→ Work to complete
Edit the material by replacing "Click" with "Select" wherever it occurs, leaving everything else unchanged. Leave the pictures out of your answer.

++++

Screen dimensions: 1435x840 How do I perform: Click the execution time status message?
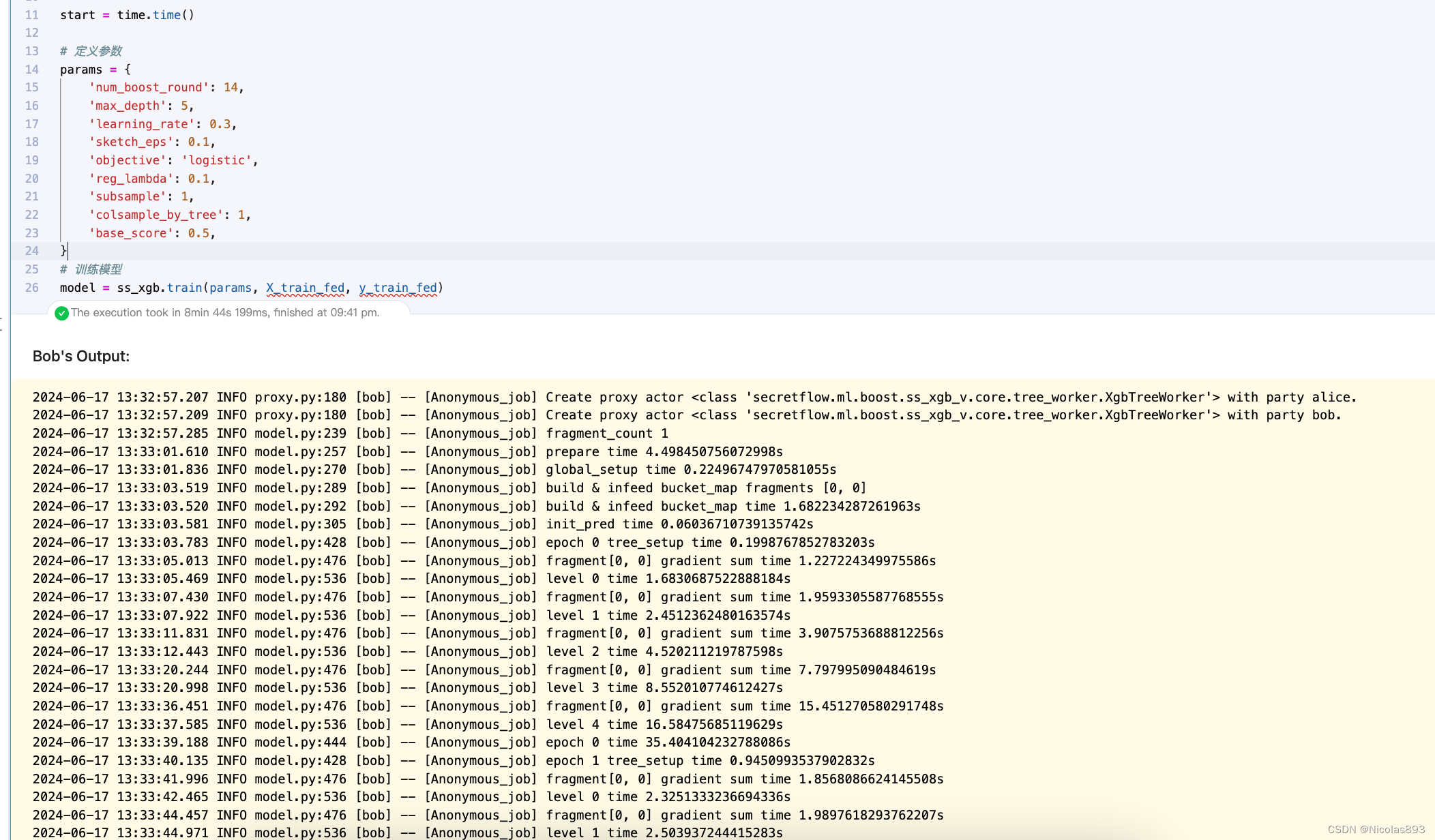pos(225,313)
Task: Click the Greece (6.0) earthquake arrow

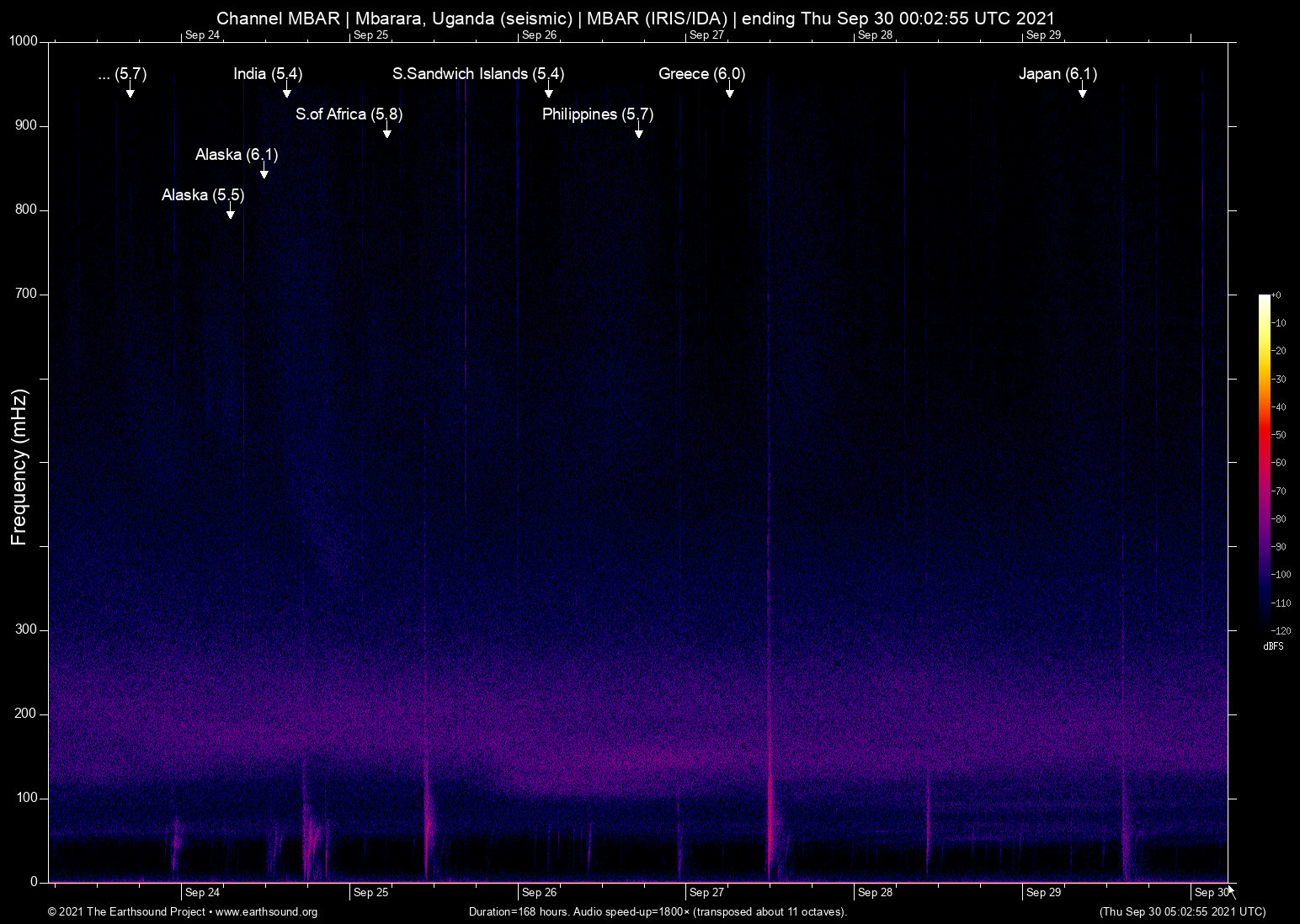Action: (x=731, y=90)
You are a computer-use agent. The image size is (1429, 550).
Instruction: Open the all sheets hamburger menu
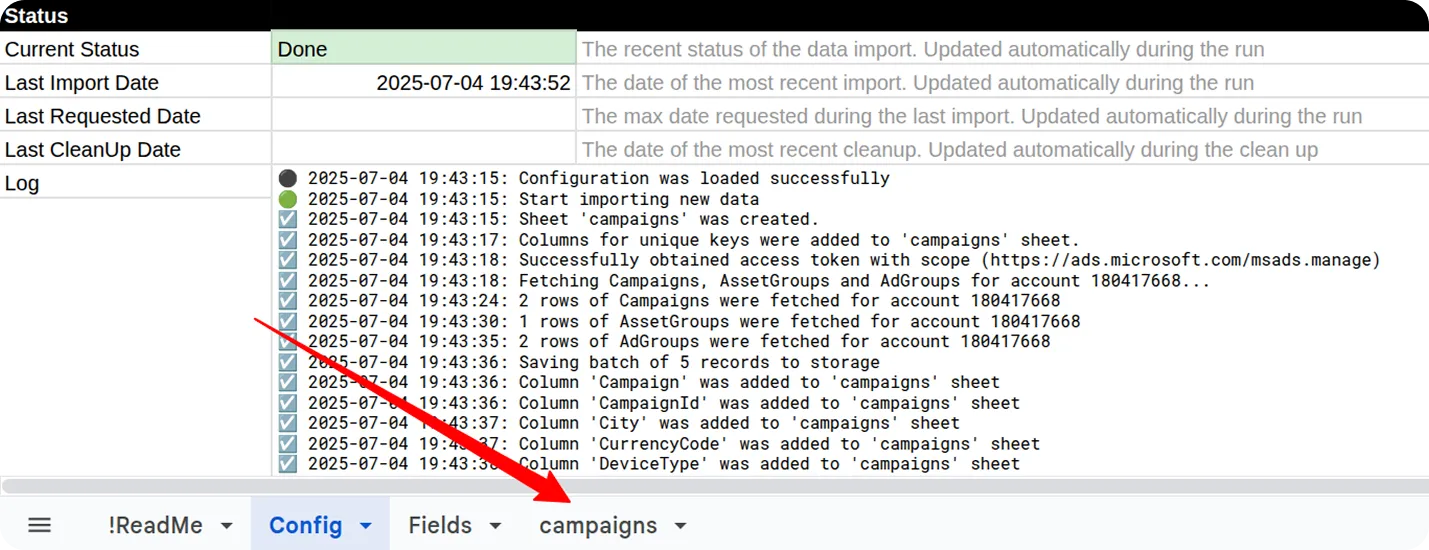point(39,525)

++++

→ Task answer
Screen dimensions: 1435x840 How do I perform: Select the execution time status message?
pos(225,313)
Task: Select the Greece (6.0) earthquake arrow

Action: (x=731, y=90)
You are a computer-use agent. The image size is (1429, 550).
Instruction: Open the all sheets hamburger menu
point(39,525)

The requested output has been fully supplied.